Interior Design explores HOK’s design of a new home for the math and physics departments at the California Institute of Technology in Pasadena.

Excerpted from Interior Design:

HOK’s project entailed completely renovating the 1922 building’s three main levels, transforming part of the 1931 wing’s top level into an auditorium, and replacing all mechanicals, electricity, and plumbing. All told, it came to 27,000 square feet. An endowment from an alum trustee and his wife was the catalyst. Ergo the new name, the Ronald and Maxine Linde Hall of Mathematics and Physics.

Gutted to the slabs, then rebuilt, interiors boast private offices for the departments’ professors and postdoctoral candidates as well as shared offices for graduate students. [Senior Design Professional] Mike Goetz’s planning intermingled these offices on every level of the 1922 building, alongside classrooms and conference rooms. But here the scheme departs from the norm, a response to input from the professors that he had interviewed. “They were thinking outside the box, looking to teach in different ways. They were the most receptive to new ideas of any client I’ve ever had,” he says.

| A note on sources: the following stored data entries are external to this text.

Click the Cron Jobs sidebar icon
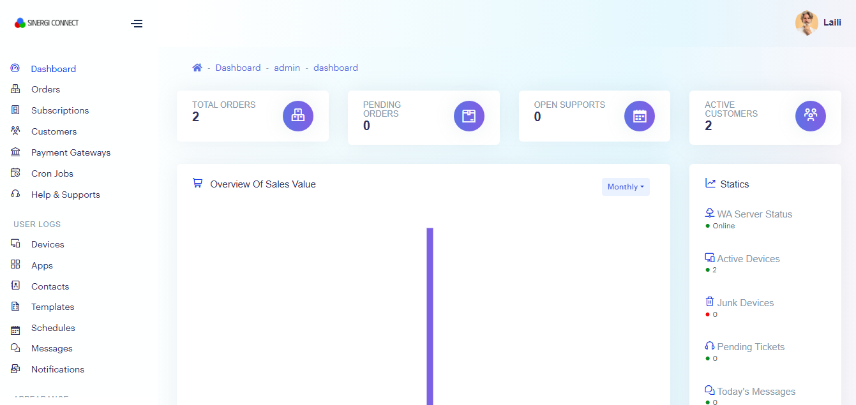[x=16, y=173]
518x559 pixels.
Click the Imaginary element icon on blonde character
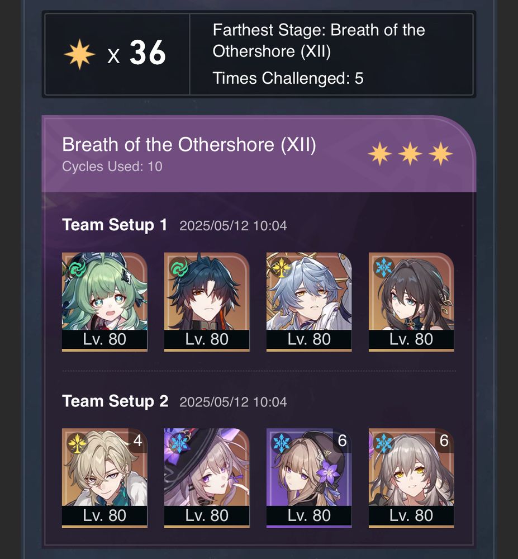point(77,443)
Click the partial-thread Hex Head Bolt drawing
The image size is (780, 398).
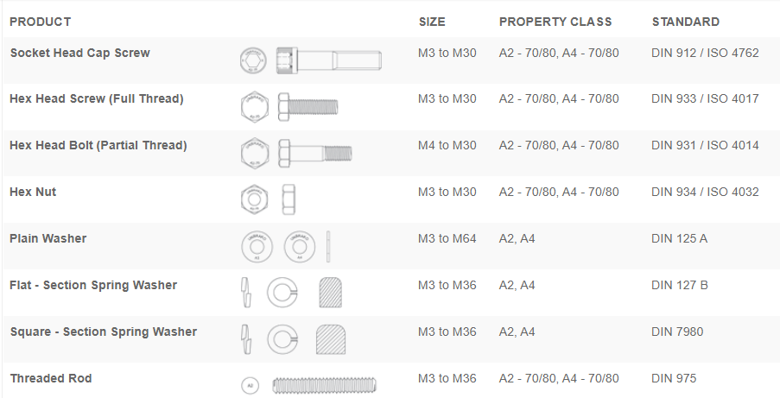click(314, 153)
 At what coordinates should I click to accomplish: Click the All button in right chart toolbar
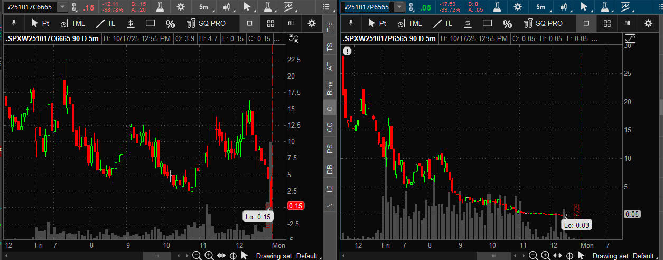coord(627,23)
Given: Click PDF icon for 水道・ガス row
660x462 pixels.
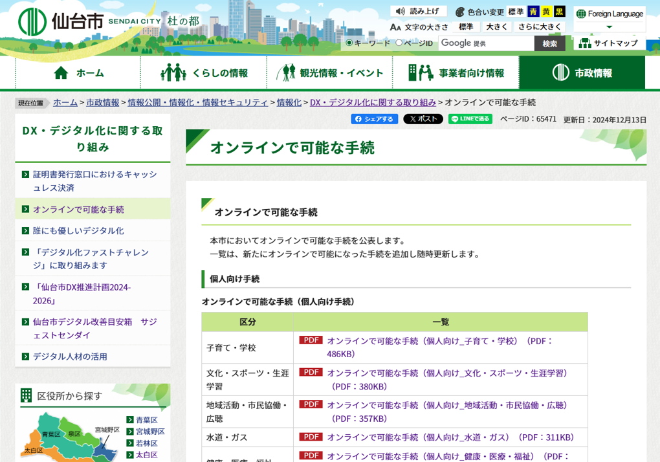Looking at the screenshot, I should (x=311, y=437).
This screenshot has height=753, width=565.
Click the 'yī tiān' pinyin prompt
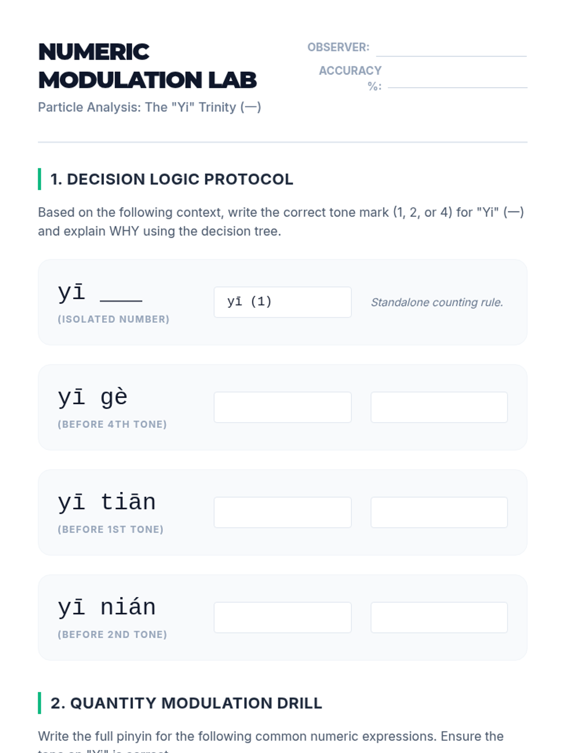tap(107, 502)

Because the physical act of crossing an office threshold is inherently intimidating, suggesting a specific ask or mission, he provided plenty of spaces where faculty and students could meet serendipitously, without structure or intent. It starts just inside the entry, where lounge chairs in an eye-catching chartreuse gather in a circle near a chartreuse alcove—a hangout for all passers, not just official visitors. On two, a hallway widens to accommodate a seating niche wrapped in perforated felt in contrasting chartreuse and lime green.

With pragmatic and historic aspects squared away, he added a touch of levity. That would be a pervasive program of graphics hinting at math nuances. For example, the entry’s floating ceiling is downlit to emphasize cutouts representing the transcendental number pi. Frosted film on glass walls alludes to geometric forms. One iteration, fronting a graduate-student office, is Caltech orange. Even a coffee bar references sine waves, via wall tiles. Given the profusion of pattern, the pops of color, and the prevailing openness, graduate-level math might not be so forbidding after all.